Squaring we get, $\cot^2A=1+2\sin B\cos B$

$$abc=\cos A\cdot\sin A\cos B\cdot\sin A\sin B=\cos A\sin^2A(\sin B\cos B)$$ $$=\cos A\sin^2A\cdot \frac{\cot^2A-1}2=\cos A\cdot\frac{\cos^2A-\sin^2A}2=\frac{2\cos^3A-\cos A}2 $$ which can be handled like the previous method

Answer 7

Form an equation with $a,b,c$ as its roots.

We have $ab+bc+ca=-\frac{1}{2}$ from the given relation.
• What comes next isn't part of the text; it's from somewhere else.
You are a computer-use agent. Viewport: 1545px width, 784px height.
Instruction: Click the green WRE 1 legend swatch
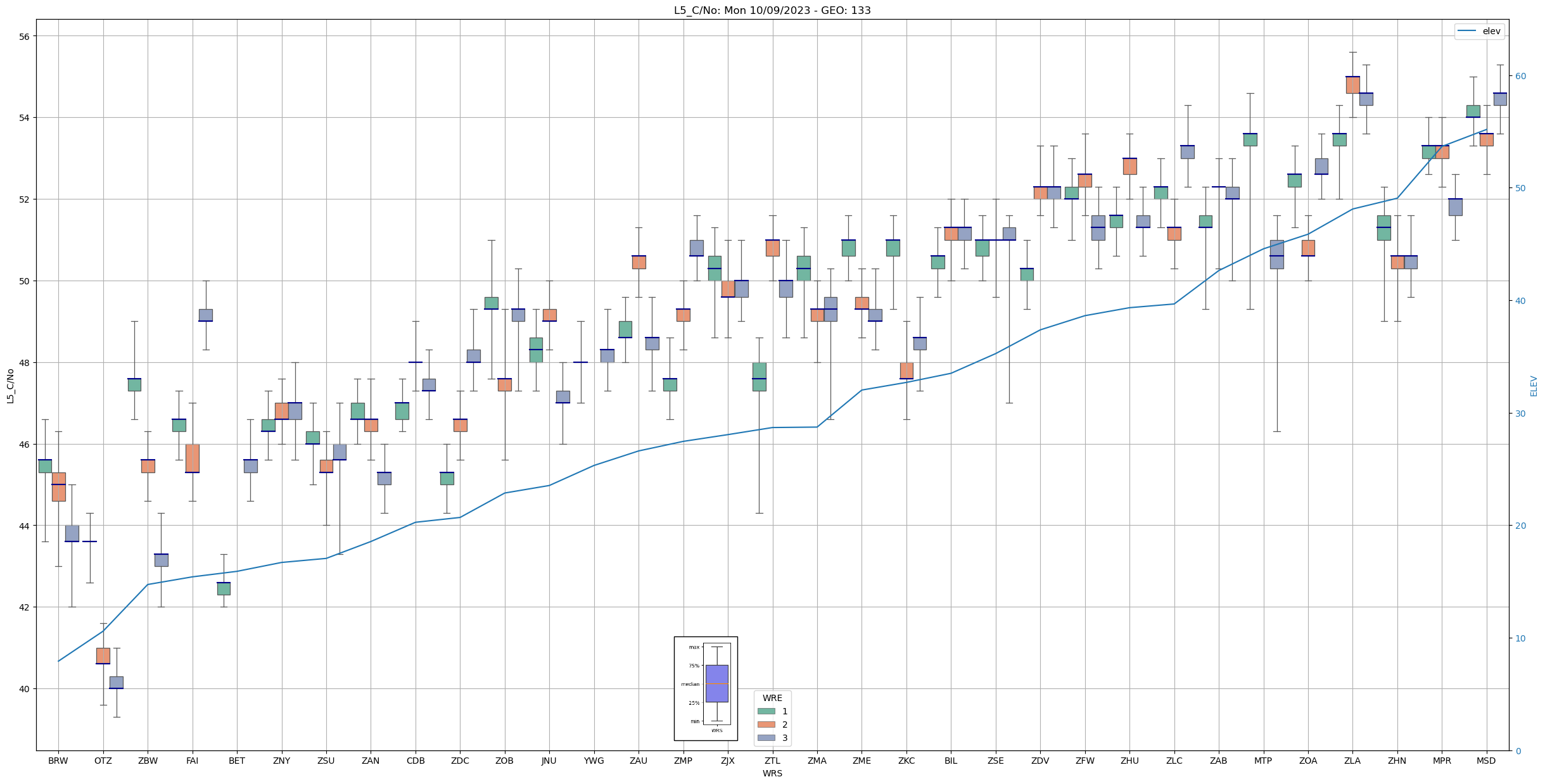point(766,711)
So the equation with $a,b,c$ as its roots is,

$x^3-(a+b+c)x^2+(ab+bc+ca)x-abc=0$

$\Rightarrow x^3-\frac{1}{2}x-abc=0$

If all of $a,b,c$ are of same sign then we have $a=b=c=0$ in which case the inequality is trivially true.So we may consider without loss of generality that $c>0,b<0$ then we have

$a=-(c+b)\Rightarrow a^2=c^2+b^2+2bc\le c^2+b^2=1-a^2\Rightarrow 2a^2\le 1\Rightarrow \frac{1}{2}-a^2\ge 0$

Putting $a$ in the above equation we have $a^3-\frac{1}{2}a+abc=0$

So we have ,

$abc=a(a^2-\frac{1}{2})$

$\Rightarrow a^2b^2c^2=a^2(a^2-\frac{1}{2})^2=a^2(\frac{1}{2}-a^2)^2$

By applying A.M. G.M. on $2a^2(\frac{1}{2}-a^2)^2$(Note that $a^2\ge 0,\frac{1}{2}-a^2\ge 0$ so we can apply A.M.-G.M.) we have,

$2a^2(\frac{1}{2}-a^2)^2\le \left(\frac{2a^2+\frac{1}{2}-a^2+\frac{1}{2}-a^2}{3}\right)^{3}=\frac{1}{27}\Rightarrow a^2b^2c^2=a^2(\frac{1}{2}-a^2)^2\le \frac{1}{27}$

Equality will hold iff $2a^2=\frac{1}{2}-a^2\Rightarrow 3a^2=\frac{1}{2}\Rightarrow a=\frac{1}{\sqrt{6}}$

Answer 8

As several have shown above, a, b and c are roots of the cubic $abc=t^3-.5t$. In order for this to have three real roots, abc must lie between the maximum and minimum of $t^3-.5t$. At one of these extrema, two of the roots are equal to the location of the extrema, and the third is found from the requirement that the sum of the roots be zero. One set is $a=b=\frac{1}{\sqrt{6}}$, $c=\frac{-2}{\sqrt{6}}$. Notice that it is not necessary to calculate the discriminant, which can sometimes be messy if the sum of the roots is nonzero.